Lawrence is best known for his numerous collaborations with Sandra Bullock and Hugh Grant. He wrote the comedy films Forces of Nature (1999), Miss Congeniality (2000), and Miss Congeniality 2: Armed and Fabulous (2005). He wrote and directed the comedy films Two Weeks Notice (2002), Music and Lyrics (2007), Did You Hear About the Morgans? (2009), The Rewrite (2014), and Noelle (2019).

==Early life==
Lawrence was born on October 22, 1959, in Brooklyn.
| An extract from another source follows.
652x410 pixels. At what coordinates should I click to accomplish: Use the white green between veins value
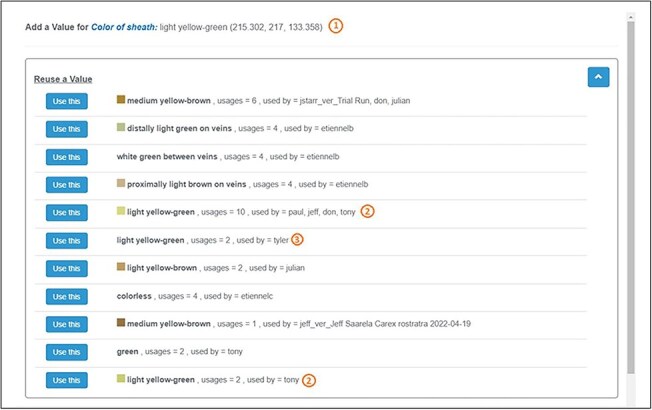67,157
In 1981, he graduated from Binghamton University with a degree in English and attended New York University School of Law for one year.

==Career==
Lawrence moved to Los Angeles after college and served as a staff writer and then supervising producer on NBC's Family Ties from 1984 to 1989.

Lawrence has written films such as Life with Mikey (1993), Forces of Nature (1999), the remake of The Out-of-Towners (1999), Miss Congeniality (2000), and its sequel Miss Congeniality 2: Armed and Fabulous (2005). He has both written and directed Two Weeks Notice (2002), Music and Lyrics (2007), Did You Hear About the Morgans? (2009), The Rewrite (2014), and Noelle (2019).

==Personal life==
Lawrence met his wife, Linda, when he was in college. The couple lives in New York City and have three children: Clyde, Gracie, and Linus. Clyde and Gracie are the frontman and frontwoman of an 8-piece soul-pop band, Lawrence, and are signed to Jon Bellion's record label, Beautiful Mind Records.

==Filmography==
===Film===

| Year | Title | Director | Writer | Producer |
| 1993 | Life with Mikey | No | Yes | Co-producer |
| 1999 | Forces of Nature | No | Yes | No |
| The Out-of-Towners | No | Yes | No |
| 2000 | Miss Congeniality | No | Yes | Executive |
| 2002 | Two Weeks Notice | Yes | Yes | No |
| 2005 | Miss Congeniality 2: Armed and Fabulous | No | Yes | Yes |
| 2007 | Music and Lyrics | Yes | Yes | No |
| 2009 | Did You Hear About the Morgans? | Yes | Yes | No |
| 2014 | The Rewrite | Yes | Yes | No |
| 2019 | Noelle | Yes | Yes | No |

===Television===
The numbers in credits refer to the number of episodes.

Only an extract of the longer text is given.